What happened in the last three months??
Until the second quarter of 2009 (Q10), the current house price crash had been tracking the previous one very closely, so this quarter I was expecting prices to fall slightly - but they went up. It appears that the Tories are determined to keep the bubble inflated, but surely they can't have had that much impact?The blue series shows quarter-on-quarter price changes from Q1 1989 onwards; the red series shows quarter-on-quarter price changes from Q1 2007 onwards. The post-1989 crash continued for another few years after the end of that chart, but rises and falls were no longer so spectacular.
Source: Nationwide's UK House prices adjusted for inflation (choose from the drop down box labelled 'UK series').
Snowy
57 minutes ago
3 comments:
Possibly the effect of interest rates well below the rate of inflation - you have to put the money into something.

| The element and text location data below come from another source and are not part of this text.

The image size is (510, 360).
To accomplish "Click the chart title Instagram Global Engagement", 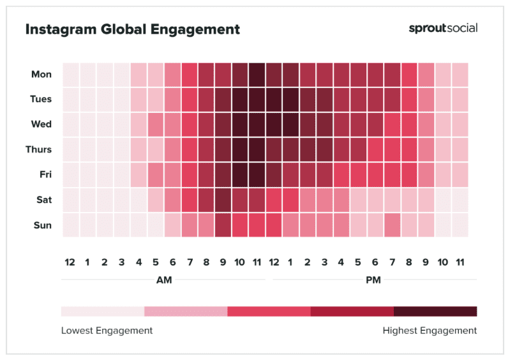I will (132, 29).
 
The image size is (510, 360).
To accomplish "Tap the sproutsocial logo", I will (442, 28).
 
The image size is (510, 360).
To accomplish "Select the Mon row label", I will (41, 75).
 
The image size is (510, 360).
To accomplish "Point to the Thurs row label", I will (40, 150).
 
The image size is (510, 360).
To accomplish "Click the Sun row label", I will (42, 225).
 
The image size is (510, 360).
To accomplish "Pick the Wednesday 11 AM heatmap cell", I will (257, 124).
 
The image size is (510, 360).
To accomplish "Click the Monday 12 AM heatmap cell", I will (71, 75).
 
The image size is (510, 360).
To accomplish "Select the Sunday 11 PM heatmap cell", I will (460, 225).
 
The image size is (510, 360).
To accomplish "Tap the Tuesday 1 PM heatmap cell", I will (291, 100).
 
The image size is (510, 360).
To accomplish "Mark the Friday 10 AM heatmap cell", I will (240, 175).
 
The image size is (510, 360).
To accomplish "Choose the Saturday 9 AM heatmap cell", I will (223, 200).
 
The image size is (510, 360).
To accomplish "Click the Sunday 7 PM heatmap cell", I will (392, 225).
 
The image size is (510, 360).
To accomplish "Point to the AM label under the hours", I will (163, 280).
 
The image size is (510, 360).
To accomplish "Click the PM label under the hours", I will (373, 280).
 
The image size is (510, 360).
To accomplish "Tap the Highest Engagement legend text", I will (430, 331).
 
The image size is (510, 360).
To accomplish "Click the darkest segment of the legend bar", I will (435, 311).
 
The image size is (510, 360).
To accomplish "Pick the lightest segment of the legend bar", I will (103, 311).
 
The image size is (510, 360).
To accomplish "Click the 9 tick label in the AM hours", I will (223, 262).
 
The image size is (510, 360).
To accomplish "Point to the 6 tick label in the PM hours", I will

Also explains the stock market not bombing. Of course it prevents long term investment in anything productive but it keeps the banks solvent. Basically repeating Japan's recent history.
If that's CPI adjusted you could adjust by RPI and it might be more similar, otherwise you could try to argue that RPI understates 'real' inflation?
Or how about the huge devaluation - this didn't happen in 1989 'til a bit later.
NC, indeed, Japan is what our government is trying to achieve. It's not clear to me why, but hey.
M, from one quarter to another CPI or RPI isn't much different (I think), so adjusting would be probably pointless.
Interestingly, the 1992 election and the 2010 election both fell in the 14th quarter on that chart (so we can ignore those).
The big devaluation the first time was in the 15th quarter and this time it was in the 8th (i.e. last quarter 2008). But, do we assume that a devaluation pushes house prices up or down? You can argue it either way (imports up, so money to spend on houses down - or - sterling cheaper, so sterling denominated house prices get bid up by Johnny Foreigner?)
I think the only big difference is the £300 billion taxpayer funded/backed bank bail out we had this time. At least on Black Wednesday Normant Lamont threw in the towel after losing £2 billion or so.